Fourteen workers killed themselves at Apple's Foxconn factory, the BBC reports.
We asked Apple for comment. We'll update this post when we hear back.
The documentary covers a lot of news that has previously been aired
about Apple's factories — video and footage have aired from inside the
Pegatron and Foxconn factories before. China Labour Watch, a workers
rights organisation, is one of the sources in the report. CLW is a
longtime critic of work at Apple's outsourced factories.

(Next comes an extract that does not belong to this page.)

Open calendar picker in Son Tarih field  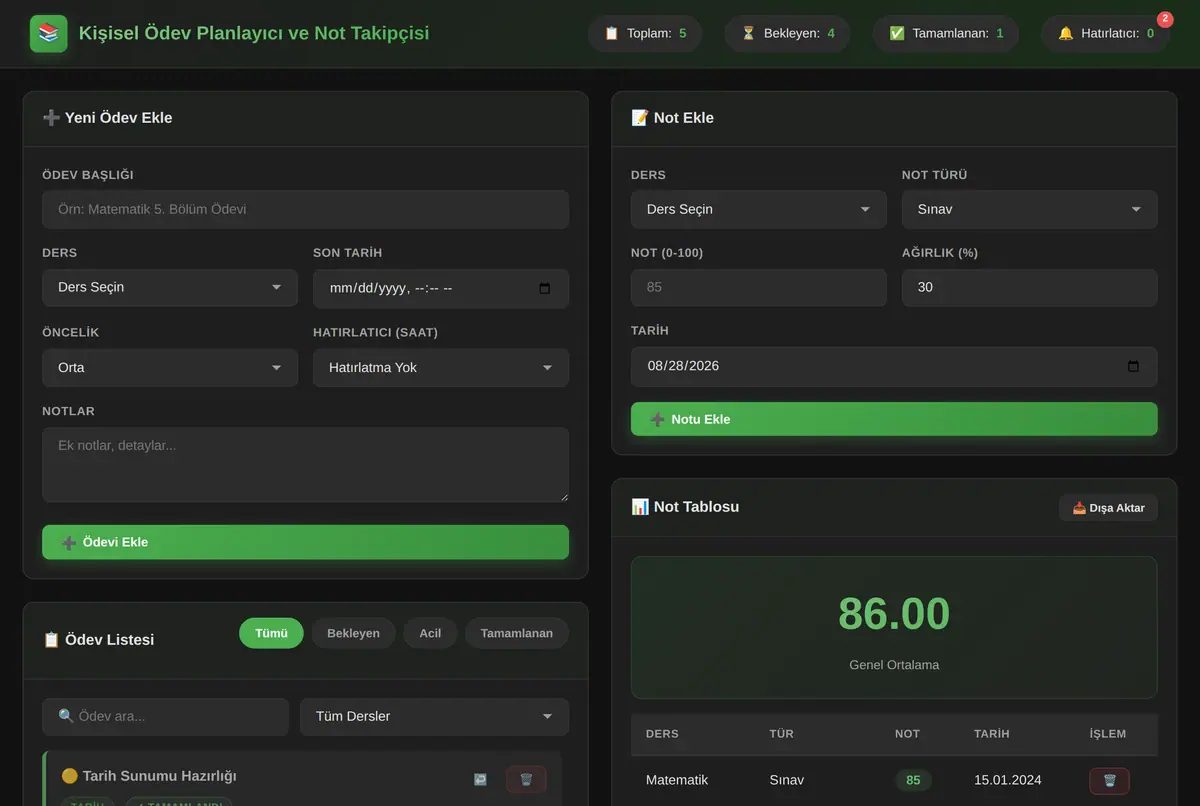point(545,288)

But the BBC has gone a step further by following the Apple parts
supply chain back to the source, where the BBC found children digging
for tin in mud pits in Bangka, Indonesia. They are at constant risk of
being buried in landslides as the walls of the makeshift opencast mines
are hosed in order to sheath off more mud and expose more tin ore for
iPhone parts.
The programme also showed dredgers raking up the sand and coral from
the seabed in Indonesia to get tin, churning the formally pristine ocean
and coral reefs into a sea of mud. The coral doesn't grow back, a
marine scientist on the show says.
The BBC also found:
- 12 people living in each factory dorm room when the rules call for only eight to a room.

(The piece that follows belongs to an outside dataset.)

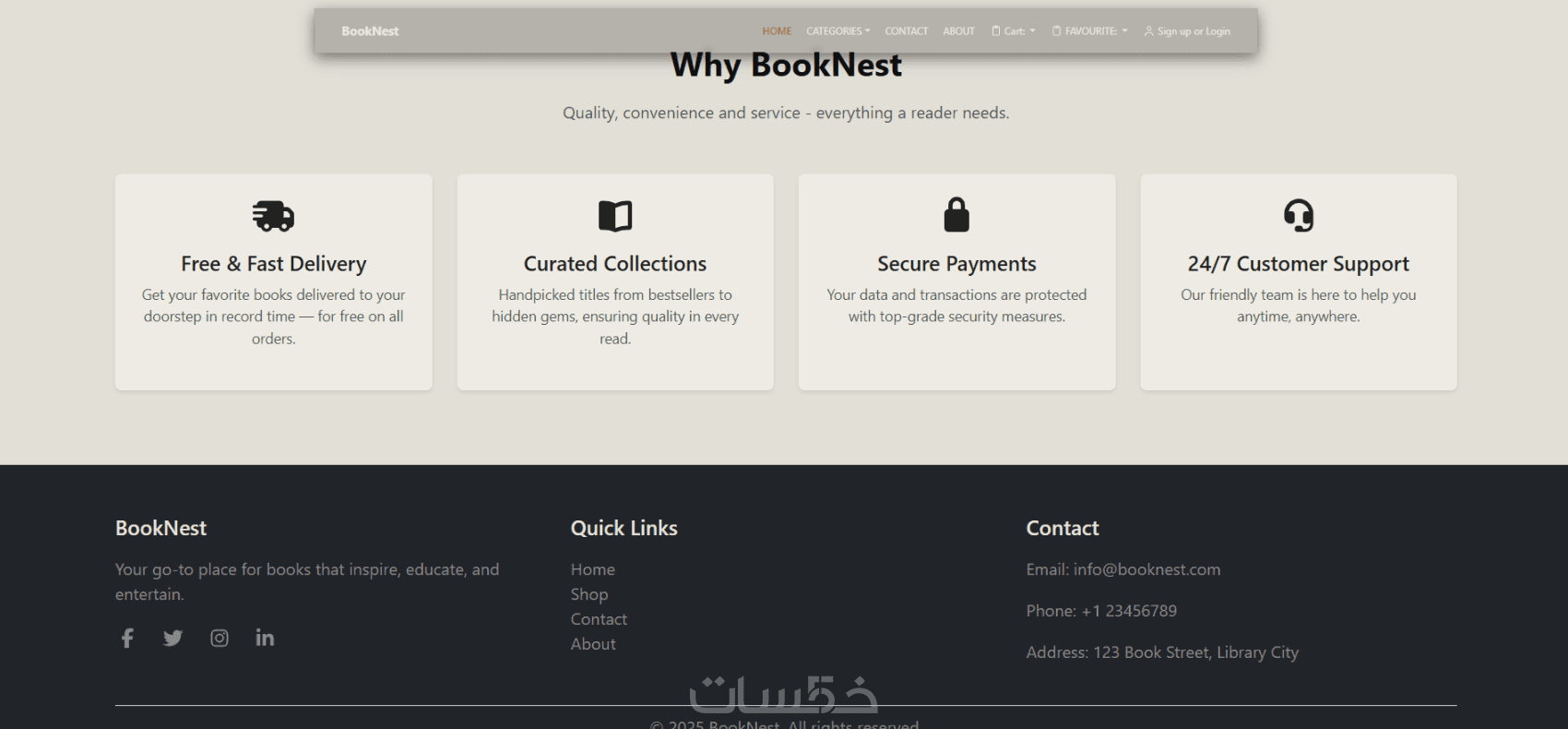Open the Contact page from navbar
This screenshot has width=1568, height=729.
pyautogui.click(x=907, y=31)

- Bullying from factory managers.
- Workers falling asleep standing up because they’re all on 12 hour shifts.
- Workers too exhausted to eat.
- One worker complaining he was so exhausted from making iPhones that
he would fall asleep before reaching the bathroom at the end of the day.
The BBC went to Apple's Cupertino, California, HQ believing it had an
appointment with "Apple's top people" but when they arrived Apple
declined to speak to them on the record.
The section of the documentary on tin mining is new, however.
Tin is heavily used in iPhones, the BBC says, and it comes from
Indonesia.
Apple's suppliers have illegal man made islands in Indonesia
consisting of dozens of boats lashed together that rake up muddy tin ore
from the seabed.
The documentary showed the dead bodies of tin miners, laid out in a morgue, who had been caught in landslides and buried alive.
Their corpses are excavated with mechanical diggers. The bodies
are brought up with broken bones and their mouths are full of sand.
This boy is just 14:
Apple gets its tin from middle-men suppliers. It's not clear
from the film whether Apple's tin is a mixture of tin supplied by
illegal sea and mud miners in Indonesia, or not. The BBC says it is.
As the mud is hosed off the walls of the pit, "miners" scrabble in a damp pond at the bottom trying to extract tin ore by hand.
Workers are routinely buried alive, the BBC says.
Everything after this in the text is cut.